Source records:
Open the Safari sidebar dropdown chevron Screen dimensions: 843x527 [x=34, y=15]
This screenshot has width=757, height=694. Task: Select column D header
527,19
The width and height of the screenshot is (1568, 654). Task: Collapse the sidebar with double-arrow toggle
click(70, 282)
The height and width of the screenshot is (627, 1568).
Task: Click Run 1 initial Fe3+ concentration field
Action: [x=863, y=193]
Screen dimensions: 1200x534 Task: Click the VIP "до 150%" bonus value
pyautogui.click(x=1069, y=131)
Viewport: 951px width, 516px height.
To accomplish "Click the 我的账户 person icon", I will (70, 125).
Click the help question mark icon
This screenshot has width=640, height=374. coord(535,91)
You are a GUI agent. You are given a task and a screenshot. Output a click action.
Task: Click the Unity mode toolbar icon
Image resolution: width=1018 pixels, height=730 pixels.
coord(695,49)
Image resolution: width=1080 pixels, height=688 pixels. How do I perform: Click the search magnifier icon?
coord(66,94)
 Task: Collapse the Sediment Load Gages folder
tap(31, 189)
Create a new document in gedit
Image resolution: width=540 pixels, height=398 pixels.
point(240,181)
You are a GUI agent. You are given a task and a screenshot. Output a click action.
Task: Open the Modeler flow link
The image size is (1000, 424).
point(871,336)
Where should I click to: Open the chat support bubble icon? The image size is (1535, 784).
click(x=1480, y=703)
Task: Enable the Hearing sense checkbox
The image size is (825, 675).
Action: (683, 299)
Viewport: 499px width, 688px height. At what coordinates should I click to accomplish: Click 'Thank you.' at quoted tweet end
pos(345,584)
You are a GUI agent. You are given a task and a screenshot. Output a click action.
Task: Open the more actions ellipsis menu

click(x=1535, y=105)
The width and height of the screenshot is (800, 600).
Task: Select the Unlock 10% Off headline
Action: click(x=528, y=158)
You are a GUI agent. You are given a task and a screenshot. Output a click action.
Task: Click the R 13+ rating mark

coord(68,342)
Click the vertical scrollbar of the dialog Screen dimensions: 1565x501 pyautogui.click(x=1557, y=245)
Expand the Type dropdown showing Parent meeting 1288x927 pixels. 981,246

• [TRY IT]:
Within the records above, determine the number of lines that hold the word "dropdown" and return only that value.

• [ANSWER BOX]:
2